I am standing on the beach, ready to live out my lifelong Gidget fantasy.
When I was 11 years old, I had a dream. It was a flight of fancy shared by every starry-eyed, landlocked, adolescent lass in mid-'60s America.
I wanted to be a surfer girl.
My obsession was due, in large part, to Sally Field, who played the irrepressible "Gidget" on TV. (Yes, all you Gidget purists, I know Sandra Dee was the original surfing pixie, but I was barely out of diapers when the movie came out. Sally Field will always be Gidget to me. It was, in my mind, her greatest role, "Norma Rae" notwithstanding.)
Gidget was pert and petite. She wore a yellow ruffled bikini that covered her navel, and all the boys adored her. "Gidge" was smart and sassy. She was sweet to her widowed dad and loyal to best friend, Larue. She had a princess phone and a boyfriend in college. Princeton, no less.
And - cowabunga! - could that girl surf. With giant waves crashing behind her (I was blissfully unaware of green screen technology back then), Gidget could easily hang 10 with Moondoggie and all the guys.
I didn't want to be just any surfer girl. I wanted to be Sally Field.
Each week, after watching an episode of "Gidget," I would dash up to my room, turn on Jan and Dean, jump onto my bed and "surf" the wild "waves" of my springy mattress. I'd bend and sway and - whoa! - almost fall off my "board" to spin my arms, windmill-like, to save myself from a wipeout. I was convinced I could shoot the curl.
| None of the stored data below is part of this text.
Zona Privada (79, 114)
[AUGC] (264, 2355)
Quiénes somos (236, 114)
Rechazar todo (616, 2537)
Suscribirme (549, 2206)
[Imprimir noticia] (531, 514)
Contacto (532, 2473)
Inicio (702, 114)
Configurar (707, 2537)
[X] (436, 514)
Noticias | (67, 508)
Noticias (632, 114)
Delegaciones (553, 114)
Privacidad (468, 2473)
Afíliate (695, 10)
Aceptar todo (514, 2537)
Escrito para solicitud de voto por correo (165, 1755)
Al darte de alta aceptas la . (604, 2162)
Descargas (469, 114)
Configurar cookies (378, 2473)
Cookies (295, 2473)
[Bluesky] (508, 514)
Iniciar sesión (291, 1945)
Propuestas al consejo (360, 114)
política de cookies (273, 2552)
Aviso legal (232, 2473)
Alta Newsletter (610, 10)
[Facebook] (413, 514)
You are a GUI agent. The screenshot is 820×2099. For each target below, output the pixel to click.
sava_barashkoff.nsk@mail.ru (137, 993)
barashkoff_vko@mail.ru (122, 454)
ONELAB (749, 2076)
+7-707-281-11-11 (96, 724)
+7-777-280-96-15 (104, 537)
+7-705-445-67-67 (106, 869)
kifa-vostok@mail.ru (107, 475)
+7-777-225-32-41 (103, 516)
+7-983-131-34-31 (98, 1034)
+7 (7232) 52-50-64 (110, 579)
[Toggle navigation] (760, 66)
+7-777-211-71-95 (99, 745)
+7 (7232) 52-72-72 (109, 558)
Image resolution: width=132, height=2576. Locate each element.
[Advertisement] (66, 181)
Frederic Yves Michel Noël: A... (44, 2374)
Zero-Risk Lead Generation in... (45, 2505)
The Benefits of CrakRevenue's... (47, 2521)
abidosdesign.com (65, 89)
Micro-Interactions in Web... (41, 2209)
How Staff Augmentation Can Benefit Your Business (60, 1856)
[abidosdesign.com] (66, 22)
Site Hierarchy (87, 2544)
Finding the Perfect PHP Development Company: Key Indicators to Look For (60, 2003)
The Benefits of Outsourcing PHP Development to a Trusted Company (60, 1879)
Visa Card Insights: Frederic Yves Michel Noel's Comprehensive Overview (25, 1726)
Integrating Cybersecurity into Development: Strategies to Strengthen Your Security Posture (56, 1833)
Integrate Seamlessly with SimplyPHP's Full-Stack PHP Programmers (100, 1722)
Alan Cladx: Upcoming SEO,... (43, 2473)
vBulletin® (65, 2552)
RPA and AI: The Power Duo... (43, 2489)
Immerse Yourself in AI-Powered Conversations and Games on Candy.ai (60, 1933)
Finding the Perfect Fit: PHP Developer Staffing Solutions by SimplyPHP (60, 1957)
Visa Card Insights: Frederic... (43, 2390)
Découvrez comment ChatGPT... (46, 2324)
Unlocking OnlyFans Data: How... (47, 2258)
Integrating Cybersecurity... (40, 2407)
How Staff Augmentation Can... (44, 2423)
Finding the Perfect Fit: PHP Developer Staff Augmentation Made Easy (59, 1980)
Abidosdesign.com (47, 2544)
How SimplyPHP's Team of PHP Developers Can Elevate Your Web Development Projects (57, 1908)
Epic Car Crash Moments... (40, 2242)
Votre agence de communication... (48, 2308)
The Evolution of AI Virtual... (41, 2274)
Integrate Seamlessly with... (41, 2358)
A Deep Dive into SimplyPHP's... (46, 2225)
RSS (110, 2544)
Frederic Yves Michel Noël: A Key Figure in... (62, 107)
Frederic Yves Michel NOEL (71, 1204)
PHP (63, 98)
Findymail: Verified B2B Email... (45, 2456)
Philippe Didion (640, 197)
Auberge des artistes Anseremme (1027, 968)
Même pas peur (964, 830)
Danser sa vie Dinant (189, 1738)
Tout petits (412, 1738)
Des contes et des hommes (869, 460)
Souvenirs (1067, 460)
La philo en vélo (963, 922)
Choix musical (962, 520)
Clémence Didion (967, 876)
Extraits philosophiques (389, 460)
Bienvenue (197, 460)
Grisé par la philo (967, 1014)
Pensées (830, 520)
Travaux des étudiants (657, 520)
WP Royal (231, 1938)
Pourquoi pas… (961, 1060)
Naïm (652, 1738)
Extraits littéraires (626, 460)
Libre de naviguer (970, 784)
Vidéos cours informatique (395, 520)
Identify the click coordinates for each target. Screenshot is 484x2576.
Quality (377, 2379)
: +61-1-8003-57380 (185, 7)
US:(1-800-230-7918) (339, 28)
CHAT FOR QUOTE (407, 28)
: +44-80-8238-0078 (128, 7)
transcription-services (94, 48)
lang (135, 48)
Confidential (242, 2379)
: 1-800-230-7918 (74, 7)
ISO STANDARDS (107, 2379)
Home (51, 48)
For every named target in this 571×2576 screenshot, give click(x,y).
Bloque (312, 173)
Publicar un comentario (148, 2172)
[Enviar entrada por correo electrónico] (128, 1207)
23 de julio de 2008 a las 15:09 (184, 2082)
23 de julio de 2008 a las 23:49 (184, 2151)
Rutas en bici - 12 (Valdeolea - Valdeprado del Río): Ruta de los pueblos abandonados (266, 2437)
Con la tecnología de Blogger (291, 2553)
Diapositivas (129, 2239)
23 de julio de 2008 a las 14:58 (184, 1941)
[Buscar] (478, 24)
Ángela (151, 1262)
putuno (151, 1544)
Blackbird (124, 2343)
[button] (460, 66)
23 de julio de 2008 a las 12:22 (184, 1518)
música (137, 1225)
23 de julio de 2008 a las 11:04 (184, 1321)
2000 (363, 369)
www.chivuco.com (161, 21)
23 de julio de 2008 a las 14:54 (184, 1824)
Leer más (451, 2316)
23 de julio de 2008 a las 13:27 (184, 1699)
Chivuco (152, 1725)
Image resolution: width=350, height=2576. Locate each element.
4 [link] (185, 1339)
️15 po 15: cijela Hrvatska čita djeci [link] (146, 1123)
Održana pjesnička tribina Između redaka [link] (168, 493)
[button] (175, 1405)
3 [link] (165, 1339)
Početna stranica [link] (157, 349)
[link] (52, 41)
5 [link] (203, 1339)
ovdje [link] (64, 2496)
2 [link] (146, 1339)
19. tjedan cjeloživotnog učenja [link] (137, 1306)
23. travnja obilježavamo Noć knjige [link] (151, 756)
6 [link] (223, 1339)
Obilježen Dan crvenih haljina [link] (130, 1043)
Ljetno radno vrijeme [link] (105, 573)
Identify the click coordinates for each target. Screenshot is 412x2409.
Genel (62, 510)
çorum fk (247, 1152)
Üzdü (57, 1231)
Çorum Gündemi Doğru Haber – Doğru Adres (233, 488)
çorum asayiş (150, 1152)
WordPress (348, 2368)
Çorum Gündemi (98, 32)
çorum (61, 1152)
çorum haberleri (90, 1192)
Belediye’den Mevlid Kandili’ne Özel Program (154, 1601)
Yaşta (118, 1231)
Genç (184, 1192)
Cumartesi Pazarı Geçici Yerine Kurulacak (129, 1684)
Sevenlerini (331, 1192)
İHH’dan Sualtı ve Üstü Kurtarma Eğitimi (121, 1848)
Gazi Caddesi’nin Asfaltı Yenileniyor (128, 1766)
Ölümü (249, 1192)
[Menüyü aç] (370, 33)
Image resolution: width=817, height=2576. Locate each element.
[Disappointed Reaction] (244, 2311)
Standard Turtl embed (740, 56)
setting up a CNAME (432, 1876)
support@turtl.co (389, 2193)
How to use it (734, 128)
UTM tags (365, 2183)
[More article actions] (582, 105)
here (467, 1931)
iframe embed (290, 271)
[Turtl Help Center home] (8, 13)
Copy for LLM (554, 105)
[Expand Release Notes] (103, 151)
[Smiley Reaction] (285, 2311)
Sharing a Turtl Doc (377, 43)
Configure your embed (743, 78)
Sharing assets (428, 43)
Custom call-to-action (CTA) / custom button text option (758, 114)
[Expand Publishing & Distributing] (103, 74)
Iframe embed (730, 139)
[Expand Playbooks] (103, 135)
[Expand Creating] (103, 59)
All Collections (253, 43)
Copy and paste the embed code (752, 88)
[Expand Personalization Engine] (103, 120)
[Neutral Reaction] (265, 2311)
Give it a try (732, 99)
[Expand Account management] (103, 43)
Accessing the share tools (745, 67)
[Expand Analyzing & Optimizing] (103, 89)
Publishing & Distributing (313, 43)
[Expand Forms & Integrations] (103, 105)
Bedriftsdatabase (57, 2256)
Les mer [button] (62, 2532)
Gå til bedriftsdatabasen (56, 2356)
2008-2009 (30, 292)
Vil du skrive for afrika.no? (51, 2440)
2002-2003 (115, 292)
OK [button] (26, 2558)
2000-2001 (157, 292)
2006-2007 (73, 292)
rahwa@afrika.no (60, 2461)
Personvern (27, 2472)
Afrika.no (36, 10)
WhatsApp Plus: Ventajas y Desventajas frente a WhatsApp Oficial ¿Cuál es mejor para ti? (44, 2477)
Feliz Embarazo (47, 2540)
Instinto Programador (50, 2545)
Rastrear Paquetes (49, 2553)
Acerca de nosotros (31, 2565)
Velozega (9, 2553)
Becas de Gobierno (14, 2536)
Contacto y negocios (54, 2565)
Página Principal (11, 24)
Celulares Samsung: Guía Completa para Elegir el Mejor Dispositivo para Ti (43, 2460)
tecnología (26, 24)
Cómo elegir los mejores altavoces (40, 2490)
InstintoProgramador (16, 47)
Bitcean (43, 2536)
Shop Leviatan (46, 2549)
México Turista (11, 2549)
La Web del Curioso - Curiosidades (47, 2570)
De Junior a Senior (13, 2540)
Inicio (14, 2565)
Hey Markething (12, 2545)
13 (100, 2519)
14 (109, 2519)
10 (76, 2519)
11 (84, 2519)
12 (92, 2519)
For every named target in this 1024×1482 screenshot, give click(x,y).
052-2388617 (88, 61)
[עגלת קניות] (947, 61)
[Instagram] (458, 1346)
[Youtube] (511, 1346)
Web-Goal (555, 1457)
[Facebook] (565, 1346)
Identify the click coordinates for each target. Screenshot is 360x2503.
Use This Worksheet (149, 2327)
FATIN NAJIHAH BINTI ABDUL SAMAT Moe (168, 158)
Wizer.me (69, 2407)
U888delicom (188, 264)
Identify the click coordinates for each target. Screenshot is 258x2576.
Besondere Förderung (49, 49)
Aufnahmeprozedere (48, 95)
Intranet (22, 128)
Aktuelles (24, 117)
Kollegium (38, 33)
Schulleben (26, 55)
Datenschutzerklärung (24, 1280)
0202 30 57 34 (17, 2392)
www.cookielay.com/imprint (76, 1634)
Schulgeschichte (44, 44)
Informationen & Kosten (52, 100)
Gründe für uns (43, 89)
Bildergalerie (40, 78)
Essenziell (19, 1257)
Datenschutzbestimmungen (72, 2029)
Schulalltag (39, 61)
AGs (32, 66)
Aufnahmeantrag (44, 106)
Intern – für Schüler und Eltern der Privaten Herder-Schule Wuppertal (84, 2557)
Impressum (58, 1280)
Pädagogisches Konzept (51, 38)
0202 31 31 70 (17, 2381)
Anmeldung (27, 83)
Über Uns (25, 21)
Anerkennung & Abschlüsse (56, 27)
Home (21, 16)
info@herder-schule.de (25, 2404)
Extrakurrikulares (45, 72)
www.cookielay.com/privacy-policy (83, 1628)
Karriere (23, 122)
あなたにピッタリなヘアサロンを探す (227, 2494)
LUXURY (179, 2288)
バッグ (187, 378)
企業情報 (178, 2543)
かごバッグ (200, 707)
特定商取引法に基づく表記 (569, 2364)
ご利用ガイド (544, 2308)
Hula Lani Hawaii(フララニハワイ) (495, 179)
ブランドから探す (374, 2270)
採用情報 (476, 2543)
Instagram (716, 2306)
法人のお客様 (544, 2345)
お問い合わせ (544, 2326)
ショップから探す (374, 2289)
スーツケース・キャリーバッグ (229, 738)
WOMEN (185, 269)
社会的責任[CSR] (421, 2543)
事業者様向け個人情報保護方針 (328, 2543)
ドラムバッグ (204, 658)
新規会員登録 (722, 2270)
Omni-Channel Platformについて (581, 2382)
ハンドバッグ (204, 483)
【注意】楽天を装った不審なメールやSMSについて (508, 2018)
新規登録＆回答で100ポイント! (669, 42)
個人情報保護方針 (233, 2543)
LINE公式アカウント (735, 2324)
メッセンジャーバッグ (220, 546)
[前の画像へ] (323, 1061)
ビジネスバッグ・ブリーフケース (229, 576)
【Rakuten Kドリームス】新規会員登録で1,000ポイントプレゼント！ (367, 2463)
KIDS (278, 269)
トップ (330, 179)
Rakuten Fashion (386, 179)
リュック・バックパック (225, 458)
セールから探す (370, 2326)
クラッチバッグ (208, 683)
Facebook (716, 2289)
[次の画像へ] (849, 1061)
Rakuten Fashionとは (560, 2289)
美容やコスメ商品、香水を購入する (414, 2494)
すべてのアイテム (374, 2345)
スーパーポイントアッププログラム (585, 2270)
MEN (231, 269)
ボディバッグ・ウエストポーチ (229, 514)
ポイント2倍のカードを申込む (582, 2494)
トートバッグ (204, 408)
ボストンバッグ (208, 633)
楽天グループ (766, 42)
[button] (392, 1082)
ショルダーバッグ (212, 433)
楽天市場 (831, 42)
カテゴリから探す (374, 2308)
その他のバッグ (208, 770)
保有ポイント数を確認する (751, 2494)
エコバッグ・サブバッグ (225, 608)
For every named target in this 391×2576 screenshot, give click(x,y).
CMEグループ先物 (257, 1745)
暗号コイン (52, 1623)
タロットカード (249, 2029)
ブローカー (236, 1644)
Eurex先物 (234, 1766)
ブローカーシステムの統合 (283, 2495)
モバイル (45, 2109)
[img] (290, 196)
If only I could find waves bigger than the ones in my bathtub.
Forty years later, standing on a beach in Sayulita, Mexico, I finally have my chance. Located 35 miles north of Puerto Vallarta, Sayulita is reportedly one of the best places for beginners to learn how to surf. It's also a great spot for experienced surfers to do some hot-dogging. Something about the beach having a right and left break, whatever that means.
I've been watching people lug their surfboards past my umbrella all day. Tan, muscular types - men and women - carrying long boards on their heads or short boards under their arms.
I observe them for a while longer, then realize the common denominator they share: They are all under 35 years of age.
A chorus of alarm bells goes off in my head. Maybe surfing isn't something I should rush into.
Instead, I grab the boogie board that came with our rental villa and, with the Beach Boys' "Catch a Wave" playing in my head, I bound for the water.
"If I pass the boogie board test," I think, "I can advance to real surfing. I've been boogeying since the '70s. How hard can it be?"
I skip into the ocean, cold waves lapping at my legs. I wade out, deeper and deeper, until the water is chest-high. Off in the distance, a swell is building and heading toward me. It looks big.
"Surf's up!" I cry and hoist myself onto the board, hugging it and bracing for the ride of my life.
The wave starts to curl downward. It's a FREAKING TSUNAMI! I start to kick my legs and paddle furiously to get out in front of it.
Before I can cry "Banzai!" the wave crashes down, pitching me forward in a gnarly whirl of blinding, salty foam. The board flies out from under me and, after a two-second head-over-heels tumble, I land facedown on the beach. My hair completely covers my face. My swimsuit is twisted into a wad, and I'm swallowing sand.
Something tells me I didn't exactly rip it.
Just then, I experience another of life's revelations.
Sally Field isn't surfing anymore, if she ever did at all. She's shilling for Boniva, for crying out loud. "Gidge" is a spokesperson for osteoporosis medication!
Dude. Talk about a wake-up call.
I rescue my boogie board from the drink and head up to the villa. I inform the family I'll be in my room.
As I traipse through the sand, the tune in my brain changes to the melancholy strains of "Surfer Girl," and I start to smile.
I wonder if my mattress breaks left or right.